В статье «Борьба с правым уклоном в искусстве» А. Гайсинский заявляет: «Нэп в области идеологии – опаснейшее явление», а суждения некоторых представителей Главискусства о пьесах «Дни Турбиных» и «Бег» – пример «миролюбивого отношения» к враждебной идеологии408. Журналист, скрывшийся за инициалами И. К., на страницах «Рабочей Москвы» дает изложение доклада Авербаха: «С кем и за что мы будем драться в 1929 году». «На посту» «даст отпор <…> тем, кто пытается протащить булгаковщину на сцену наших театров»409. Недавно рожденное словечко «булгаковщина» освобождено от кавычек, что сообщает о том, что оно укоренилось и стало будто бы общепризнанным. Все чаще стал употребляться и глагол «протащить», обвиняющий кого-то в преступном намерении, – он появится позже на страницах романа о «Мастере и Маргарите».
В начале 1929 года в Москве проходит Неделя украинской литературы, и 12 февраля Сталин принимает группу украинских писателей, требующих снятия «Дней Турбиных». Среди прочего, вождь сообщает:
Я не могу требовать от литератора, чтобы он обязательно был коммунистом и обязательно проводил партийную точку зрения. Для беллетристической литературы нужны другие мерки: нереволюционная и революционная, советская – несоветская <…> Но требовать, чтобы и литература была коммунистической – нельзя. Говорят часто: правая пьеса или левая, там изображена правая опасность. Например, «Турбины» составляют правую опасность в литературе. Или, например, «Бег», его запретили, – это правая опасность. Это неправильно <…> Правая и левая опасность – это чисто партийное. <…> Гораздо шире литература, чем партия, и там мерки должны быть другие, более общие.

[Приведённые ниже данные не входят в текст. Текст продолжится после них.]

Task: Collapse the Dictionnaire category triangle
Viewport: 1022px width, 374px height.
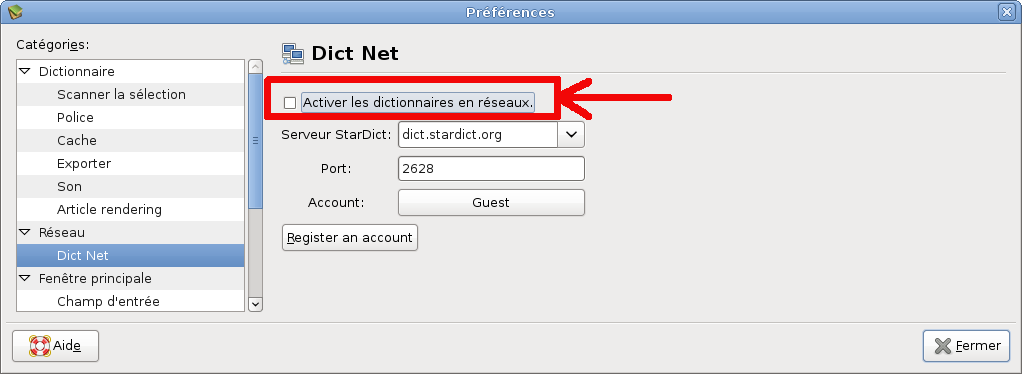Action: [25, 71]
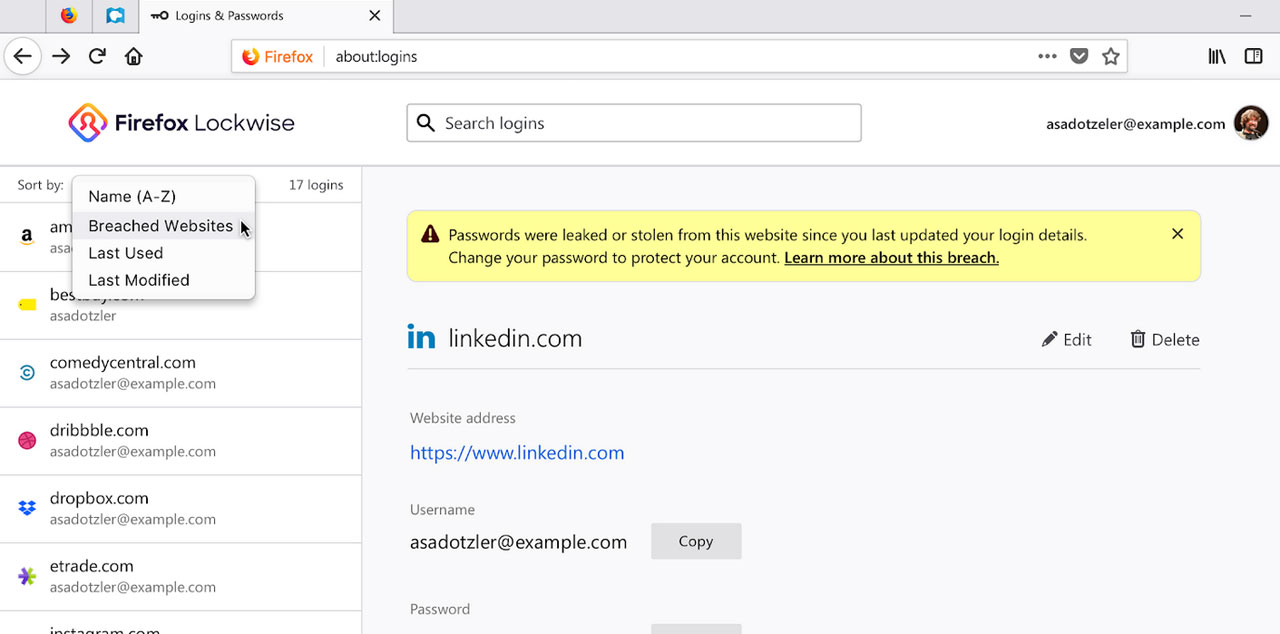Open the Learn more about this breach link
This screenshot has height=634, width=1280.
(891, 257)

<…> У того же Булгакова есть пьеса «Бег». В этой пьесе дан тип одной женщины – Серафимы и выведен один приват-доцент. Обрисованы эти люди честными и проч. И никак нельзя понять, за что же их собственно гонят большевики, – ведь и Серафима, и этот приват-доцент, оба они беженцы, по-своему честные неподкупные люди, но Булгаков – на то он и Булгаков – не изобразил того, что эти, по-своему честные люди сидят на чужой шее. Их вышибают из страны потому, что народ не хочет, чтобы такие люди сидели у него на шее. <…> Булгаков умышленно или неумышленно этого не изображает410.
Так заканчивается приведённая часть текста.